Und brachte das Brandopfer herzu und tat damit, wie es recht war.
17 Toen liet hij ook het spijsoffer brengen, nam er een handvol af en deed het op het altaar in rook opgaan, onverminderd het morgenoffer.
Und brachte herzu das Speisopfer und nahm seine Hand voll und zündete es an auf dem Altar, außer dem Morgenbrandopfer.
18 Vervolgens slachtte hij den stier en den ram, als vredeoffer voor het volk. De zonen van Aäron reikten hem het bloed, en hij sprenkelde het aan alle kanten tegen het altaar.
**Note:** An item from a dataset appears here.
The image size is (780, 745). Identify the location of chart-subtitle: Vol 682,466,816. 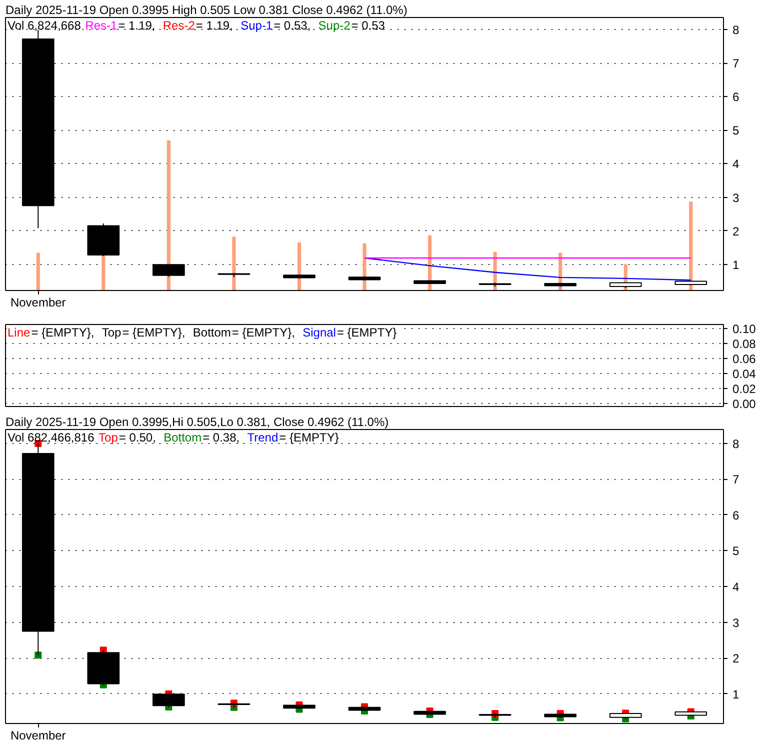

Darnach schlachtete er den Ochsen und den Widder zum Dankopfer des Volks; und seine Söhne brachten ihm das Blut, das sprengte er auf dem Altar umher.
19 De vette stukken van den stier en den ram: het staartvet, het vet, dat de ingewanden bedekt, de nieren, de kwab aan de lever,
Aber das Fett vom Ochsen und vom Widder, den Schwanz und das Fett am Eingeweide und die Nieren und das Netz über der Leber:
20 legde hij bij de borststukken, en deed die vette stukken op het altaar in rook opgaan.
alles solches Fett legten sie auf die Brust; und er zündete das Fett an auf dem Altar.
21 Maar de borststukken en de rechterschenkel bood Aäron als een strekoffer aan voor het aanschijn van Jahweh, zoals Moses het bevolen had.
Aber die Brust und die rechte Schulter webte Aaron zum Webopfer vor dem HERRN, wie der HERR dem Mose geboten hatte.
22 En nadat Aäron de zonde, brand en vredeoffers had opgedragen, strekte hij zijn handen uit over het volk en zegende het. Daarna daalde hij af.
Und Aaron hob seine Hand auf zum Volk und segnete sie; und er stieg herab, da er das Sündopfer, Brandopfer und Dankopfer gemacht hatte.
23 Nu gingen Moses en Aäron de openbaringstent binnen. En zodra zij weer naar buiten waren gekomen en het volk hadden gezegend, verscheen aan heel het volk de heerlijkheid van Jahweh.
Und Mose und Aaron gingen in die Hütte des Stifts; und da sie wieder herausgingen, segneten sie das Volk. Da erschien die Herrlichkeit des HERRN allem Volk.
24 En een vuur schoot uit het aanschijn van Jahweh, dat het brandoffer met de vette stukken op het altaar verteerde. Toen het ganse volk dat zag, brak het los in gejubel en viel op zijn aangezicht neer.
Und ein Feuer ging aus von dem HERRN und verzehrte auf dem Altar das Brandopfer und das Fett. Da das alles Volk sah, frohlockten sie und fielen auf ihr Antlitz.